En primer lugar, los gobiernos y los donantes de ayuda deben defender los logros obtenidos con tanto esfuerzo en materia de salud materno-infantil, mediante la protección de los presupuestos para los servicios comunitarios de salud, incluyendo el cuidado de la salud materna y las inmunizaciones. La reunión de donantes a celebrarse el próximo mes con el propósito de tomar decisiones sobre la financiación de Gavi para el período 2021-25 es de importancia fundamental. Si se atiende el pedido de Gavi y se le otorga $7,4 mil millones en fondos, los donantes harían posible que la organización inmunizara a 300 millones de niños adicionales en países en desarrollo durante dicho período, lo que salvaría hasta ocho millones de vidas. No existe inversión en salud que sea más rentable.

En segundo lugar, se deben fortalecer los esfuerzos destinados a construir sistemas de salud que tienen mayor resiliencia, centrándose en abordar las deficiencias que el virus COVID-19 ha puesto de manifiesto. Por ejemplo, muchos de los países más pobres del mundo carecen de oxígeno médico, que es esencial para tratar no sólo la neumonía causada por el virus COVID-19, sino también la neumonía infantil – enfermedad que mata a 800.000 niños menores de cinco años cada año – así como para tratar la malaria, la sepsis y los problemas respiratorios del recién nacido.

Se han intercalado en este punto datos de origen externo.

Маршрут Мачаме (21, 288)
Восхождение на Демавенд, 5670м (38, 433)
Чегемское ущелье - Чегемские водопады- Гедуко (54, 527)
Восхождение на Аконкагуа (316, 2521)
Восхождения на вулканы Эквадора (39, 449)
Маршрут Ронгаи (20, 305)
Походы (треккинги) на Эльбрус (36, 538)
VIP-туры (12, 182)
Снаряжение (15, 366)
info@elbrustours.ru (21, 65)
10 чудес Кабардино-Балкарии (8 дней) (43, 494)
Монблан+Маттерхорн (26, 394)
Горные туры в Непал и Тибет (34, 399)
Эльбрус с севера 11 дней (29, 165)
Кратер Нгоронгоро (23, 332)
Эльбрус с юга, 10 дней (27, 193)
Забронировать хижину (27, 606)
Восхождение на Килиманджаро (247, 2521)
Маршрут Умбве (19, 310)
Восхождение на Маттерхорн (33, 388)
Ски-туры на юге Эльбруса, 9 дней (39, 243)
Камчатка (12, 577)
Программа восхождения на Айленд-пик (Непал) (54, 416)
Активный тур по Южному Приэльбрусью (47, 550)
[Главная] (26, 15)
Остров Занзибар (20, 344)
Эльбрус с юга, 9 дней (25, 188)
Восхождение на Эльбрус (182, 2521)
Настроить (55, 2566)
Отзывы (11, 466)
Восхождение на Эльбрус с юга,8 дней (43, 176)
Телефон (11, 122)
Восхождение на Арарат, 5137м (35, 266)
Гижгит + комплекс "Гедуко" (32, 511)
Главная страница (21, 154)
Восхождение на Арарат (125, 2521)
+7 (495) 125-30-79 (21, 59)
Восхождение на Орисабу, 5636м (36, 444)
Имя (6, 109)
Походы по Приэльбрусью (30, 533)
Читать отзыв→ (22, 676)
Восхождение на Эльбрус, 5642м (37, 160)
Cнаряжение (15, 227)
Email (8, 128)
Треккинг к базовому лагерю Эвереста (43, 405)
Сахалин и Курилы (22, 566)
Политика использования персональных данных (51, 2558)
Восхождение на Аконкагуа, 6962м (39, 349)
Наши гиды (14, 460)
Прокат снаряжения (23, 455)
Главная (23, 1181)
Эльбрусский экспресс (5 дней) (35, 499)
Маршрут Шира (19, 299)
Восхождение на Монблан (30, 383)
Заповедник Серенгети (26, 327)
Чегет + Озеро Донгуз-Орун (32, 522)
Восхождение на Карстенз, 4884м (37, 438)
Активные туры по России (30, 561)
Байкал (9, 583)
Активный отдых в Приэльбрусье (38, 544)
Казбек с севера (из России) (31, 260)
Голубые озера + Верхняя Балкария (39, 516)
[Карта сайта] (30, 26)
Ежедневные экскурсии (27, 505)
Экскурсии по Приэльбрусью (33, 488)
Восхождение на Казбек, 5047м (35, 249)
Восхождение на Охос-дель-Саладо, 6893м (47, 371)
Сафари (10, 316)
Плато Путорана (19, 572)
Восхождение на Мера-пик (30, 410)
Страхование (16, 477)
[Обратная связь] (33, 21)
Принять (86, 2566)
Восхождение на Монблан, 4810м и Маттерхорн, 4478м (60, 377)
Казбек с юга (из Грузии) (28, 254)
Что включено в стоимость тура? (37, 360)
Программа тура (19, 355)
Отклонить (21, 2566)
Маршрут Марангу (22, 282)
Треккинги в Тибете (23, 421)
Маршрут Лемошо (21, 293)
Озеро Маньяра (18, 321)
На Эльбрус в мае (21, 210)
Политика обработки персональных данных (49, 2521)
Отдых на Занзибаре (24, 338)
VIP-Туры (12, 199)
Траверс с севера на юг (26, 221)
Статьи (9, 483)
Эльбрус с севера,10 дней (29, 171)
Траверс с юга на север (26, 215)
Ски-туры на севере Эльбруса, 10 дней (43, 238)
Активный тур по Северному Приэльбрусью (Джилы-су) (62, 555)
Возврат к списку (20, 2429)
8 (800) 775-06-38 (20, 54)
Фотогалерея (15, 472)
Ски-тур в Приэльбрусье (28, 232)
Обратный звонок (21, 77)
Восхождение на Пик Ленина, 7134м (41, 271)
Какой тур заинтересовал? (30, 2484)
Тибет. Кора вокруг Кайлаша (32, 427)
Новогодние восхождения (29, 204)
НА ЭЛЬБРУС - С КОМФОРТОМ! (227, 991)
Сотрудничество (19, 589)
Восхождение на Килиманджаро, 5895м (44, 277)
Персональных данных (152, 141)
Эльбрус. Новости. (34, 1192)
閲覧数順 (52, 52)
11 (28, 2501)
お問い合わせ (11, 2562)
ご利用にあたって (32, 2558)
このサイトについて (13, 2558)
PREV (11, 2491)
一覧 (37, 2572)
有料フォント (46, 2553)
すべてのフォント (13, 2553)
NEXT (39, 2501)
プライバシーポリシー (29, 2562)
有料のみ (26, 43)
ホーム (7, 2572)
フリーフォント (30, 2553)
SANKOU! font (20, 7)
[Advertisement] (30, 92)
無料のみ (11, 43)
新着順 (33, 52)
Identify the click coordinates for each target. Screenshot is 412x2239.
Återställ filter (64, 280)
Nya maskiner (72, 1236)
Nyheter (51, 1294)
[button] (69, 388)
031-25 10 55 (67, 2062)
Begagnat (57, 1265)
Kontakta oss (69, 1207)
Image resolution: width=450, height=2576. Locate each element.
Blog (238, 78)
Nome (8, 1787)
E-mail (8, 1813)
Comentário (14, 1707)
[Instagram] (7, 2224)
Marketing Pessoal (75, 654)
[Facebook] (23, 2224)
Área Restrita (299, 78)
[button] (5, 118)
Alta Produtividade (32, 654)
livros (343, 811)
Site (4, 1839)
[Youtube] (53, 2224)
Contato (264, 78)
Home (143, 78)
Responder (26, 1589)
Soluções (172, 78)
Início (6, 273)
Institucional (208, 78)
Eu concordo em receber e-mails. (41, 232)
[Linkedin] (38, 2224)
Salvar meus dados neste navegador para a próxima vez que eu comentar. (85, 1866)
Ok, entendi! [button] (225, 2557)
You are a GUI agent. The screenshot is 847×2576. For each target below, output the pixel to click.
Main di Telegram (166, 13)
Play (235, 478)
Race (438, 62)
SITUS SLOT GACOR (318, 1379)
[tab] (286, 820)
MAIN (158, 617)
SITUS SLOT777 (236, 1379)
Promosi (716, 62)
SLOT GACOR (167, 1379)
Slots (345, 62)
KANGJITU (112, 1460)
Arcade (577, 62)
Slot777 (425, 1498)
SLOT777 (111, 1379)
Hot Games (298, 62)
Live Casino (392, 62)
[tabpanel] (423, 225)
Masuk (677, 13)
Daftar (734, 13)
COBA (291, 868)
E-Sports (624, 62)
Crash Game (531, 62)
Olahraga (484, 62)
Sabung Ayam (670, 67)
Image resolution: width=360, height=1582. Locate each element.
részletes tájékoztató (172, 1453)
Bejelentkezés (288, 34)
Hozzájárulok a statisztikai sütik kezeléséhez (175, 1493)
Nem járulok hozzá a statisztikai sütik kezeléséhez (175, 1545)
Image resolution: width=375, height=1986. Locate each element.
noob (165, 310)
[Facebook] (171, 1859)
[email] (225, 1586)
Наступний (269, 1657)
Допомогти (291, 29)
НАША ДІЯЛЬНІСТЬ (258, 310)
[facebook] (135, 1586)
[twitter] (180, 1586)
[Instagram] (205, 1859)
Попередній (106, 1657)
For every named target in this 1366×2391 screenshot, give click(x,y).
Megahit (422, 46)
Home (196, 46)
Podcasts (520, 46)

En tercer lugar, es hora de abandonar la falsa noción de que la cobertura médica universal es un lujo inasequible. Lo que tiene un costo demasiado caro es la desigualdad, el sufrimiento y la ineficiencia que conlleva la financiación de los servicios sanitarios a través de cargos al usuario que se cobran a personas demasiado pobres para pagarlos. Con el aumento de la pobreza, la eliminación de estos cargos y el fortalecimiento de los sistemas sanitarios financiados con fondos públicos es más urgente que nunca. De hecho, la cobertura universal de salud se incluye en el mismo ODS que las muertes prevenibles de madres e hijos, lo que subraya su interconexión.

Por último, a medida que aumentan las presiones financieras sobre los sistemas de salud, debemos explorar todas las vías para la movilización de recursos. El Fondo Monetario Internacional y el Banco Mundial han logrado que los países del G-20 se comprometan a suspender el reembolso de la deuda de los países más pobres. Sin duda, esta es una oportunidad para convertir el dinero destinado al servicio de la deuda en un fondo de inversión para la salud materna e infantil.

La pandemia COVID-19 es un devastador recordatorio de nuestra vulnerabilidad compartida. Sin embargo, todos estamos unidos por los valores compartidos que se reflejan en nuestro compromiso para poner fin a las muertes maternas e infantiles prevenibles. Mientras luchamos contra la pandemia, debemos mantener ese compromiso y cumplir con la promesa hecha a los niños y mujeres cuyas vidas están en juego.